**Given passage**
Bill Caldwell: Ozark Wesleyan was a monument of education | Local News

After the Civil War, one of the signs that a city had matured was the character of its schools.

Public schools, though common in rural areas, were often little more than primary schools through grade six. Secondary schools could be found in major cities, but their attendance numbers were low. Being a university town meant having a window on the world of culture, music and literature, and professions.

This window opened in the region in 1924 when the Ozark Wesleyan College moved to Carthage. The campus is now home to the Catholic Congregation of the Mother of the Redeemer.

Ozark Wesleyan’s roots go back well before 1924. The college was formed by the merger of three Methodist schools: Arkansas Conference College in Siloam Springs, Arkansas; Carleton College in Farmington, Missouri; and Marionville College in Marionville, Missouri.

Arkansas Conference College was a short-lived school in Siloam Springs. Founded in 1899, it gained the ability to confer bachelor’s degrees in 1905. It was a combination college and preparatory school with a combined average attendance of less than 70 students. It offered a classical liberal arts education, but struggled financially. As one memoir put it, it was “a story of defeat and disaster,” success and triumph being personal, not institutional. It finally closed in 1917.

Eliza Carleton

The oldest of these three schools was Carleton College, established in 1854. Its founder Eliza Carleton was born in 1826 in Virginia. Her mother died when Eliza was a baby. An only child, she was raised by grandparents in Virginia and Indiana. Eventually, she moved to care for her father’s home outside of Farmington in St. Francois County, Missouri.

She had attended various schools, but at 17 she had only had 24 months of formal schooling. Yet she was determined to learn. She learned Latin grammar from memory in nine weeks.

In 1845, she was 19 and teaching by subscription for $3 in trade or $2 in specie. She saved her money and, with the help of the Farmington Schools superintendent, was admitted to Methodist College of Arcadia. She was the first woman to be admitted with the understanding that she would drop out if she couldn’t keep up. Four years later, she earned her Bachelor of Arts as valedictorian.

She rented a log cabin north of Farmington in 1854 to found Carleton College. It started with 30 students. The school was officially incorporated by the General Assembly in 1859 as the Carleton Institute. After 24 years in the log cabin and surviving the Civil War, she moved it to a 16-acre campus in Farmington in 1878. A new four-story brick building housed the school.

She was the heart and soul of the school, even manager of the football team that once beat St. Louis University. Carleton ceded it to the St. Louis Methodist Conference in 1883, although she continued to lead it. The school offered a Bachelor of Arts degree in addition to being a preparatory school. Attendance reached up to 250 students.

When a new brick building was constructed in 1915 at a cost of $36,000, it looked like the future was bright. But that same year, Carleton died at age 89, and the school quickly sank. The new building was used for a year before closing in 1916.

The third school was Marionville College founded in 1872. Originally a project of the Lawrence County Teachers’ Association, it was adopted by Methodists. Beset by delays, its first building did not open until 1876. It was also a preparatory school and a college.

**Source material**

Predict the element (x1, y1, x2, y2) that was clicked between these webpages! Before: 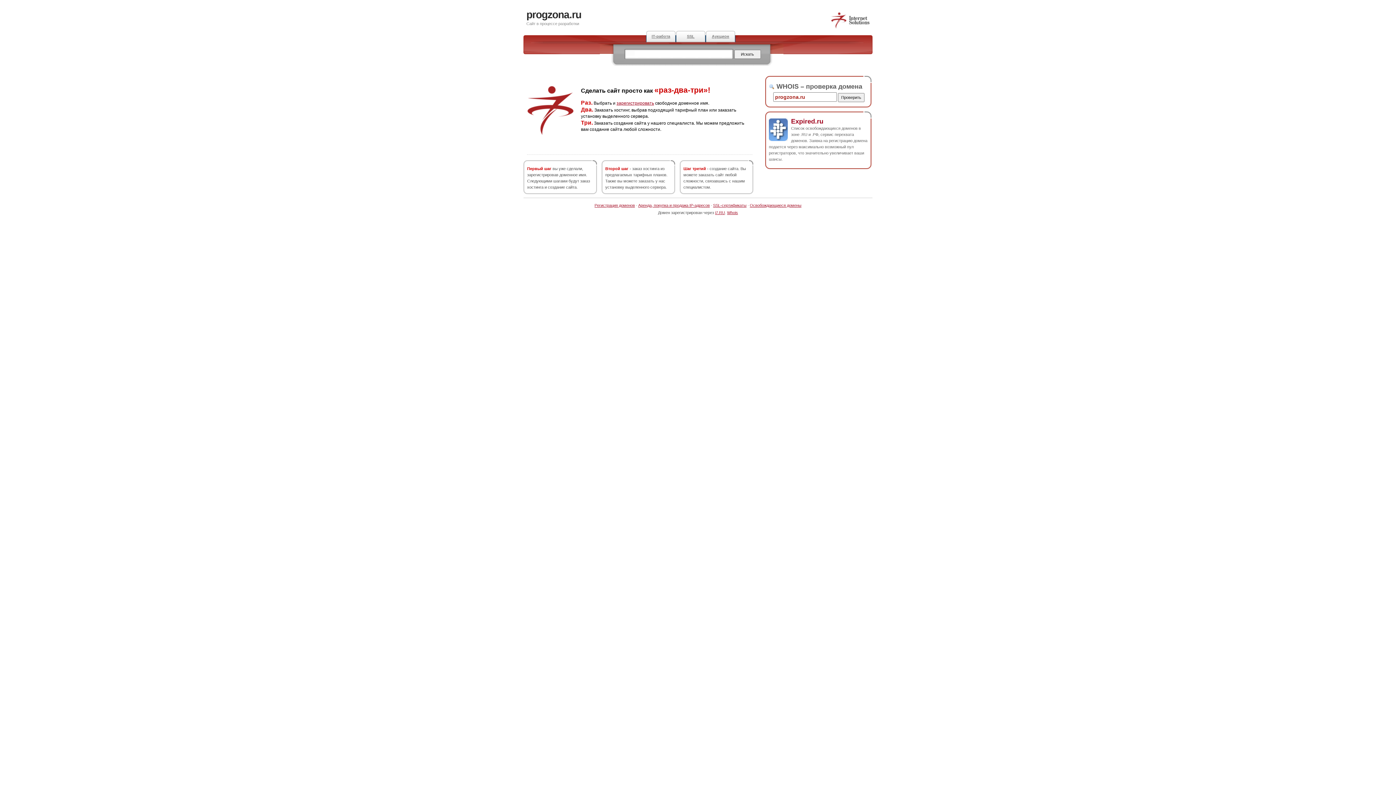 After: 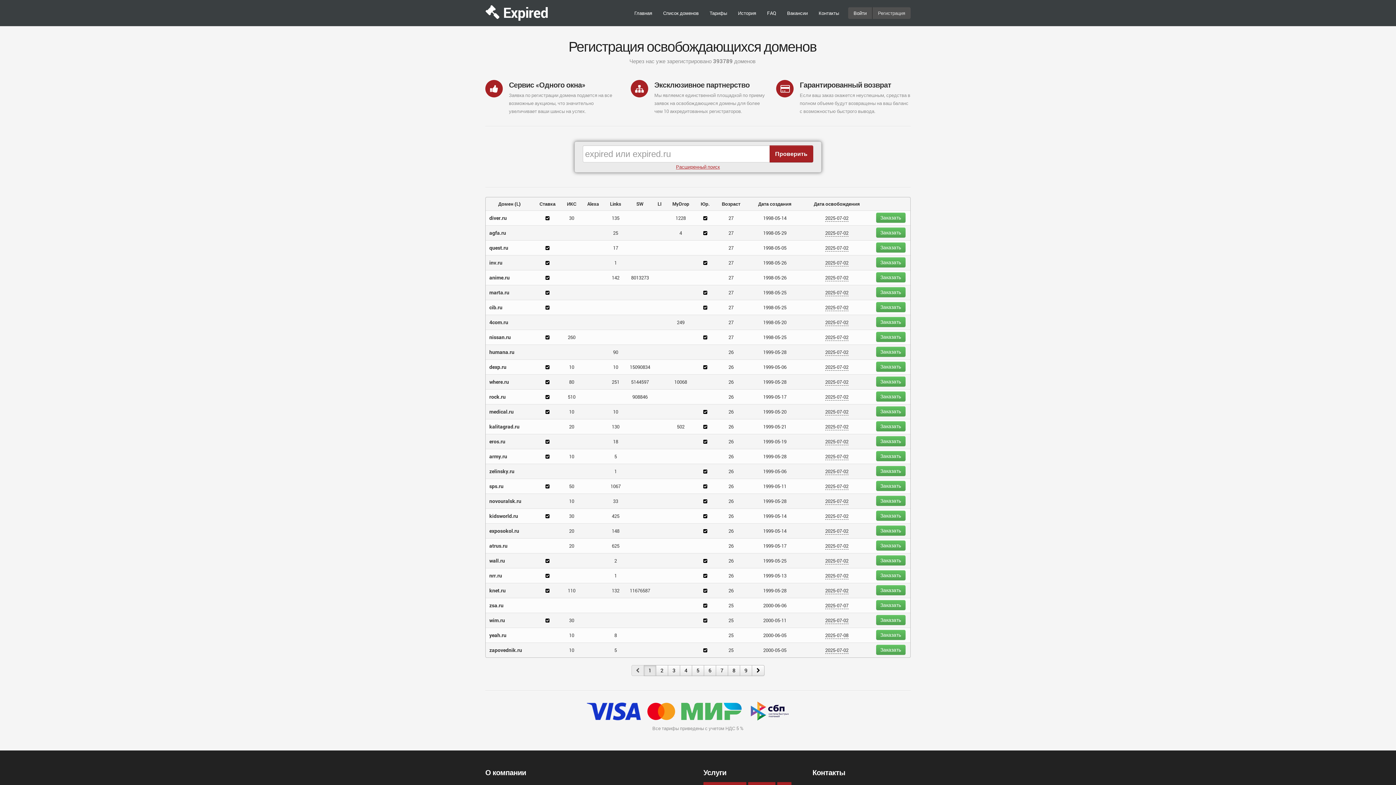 Action: bbox: (705, 30, 735, 42) label: Аукцион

**Aim**
Reproduce the passage of the Ozark Wesleyan article starting at "Arkansas Conference College was" and ending at "Francois County, Missouri.".

**Response to the task**
Arkansas Conference College was a short-lived school in Siloam Springs. Founded in 1899, it gained the ability to confer bachelor’s degrees in 1905. It was a combination college and preparatory school with a combined average attendance of less than 70 students. It offered a classical liberal arts education, but struggled financially. As one memoir put it, it was “a story of defeat and disaster,” success and triumph being personal, not institutional. It finally closed in 1917.

Eliza Carleton

The oldest of these three schools was Carleton College, established in 1854. Its founder Eliza Carleton was born in 1826 in Virginia. Her mother died when Eliza was a baby. An only child, she was raised by grandparents in Virginia and Indiana. Eventually, she moved to care for her father’s home outside of Farmington in St. Francois County, Missouri.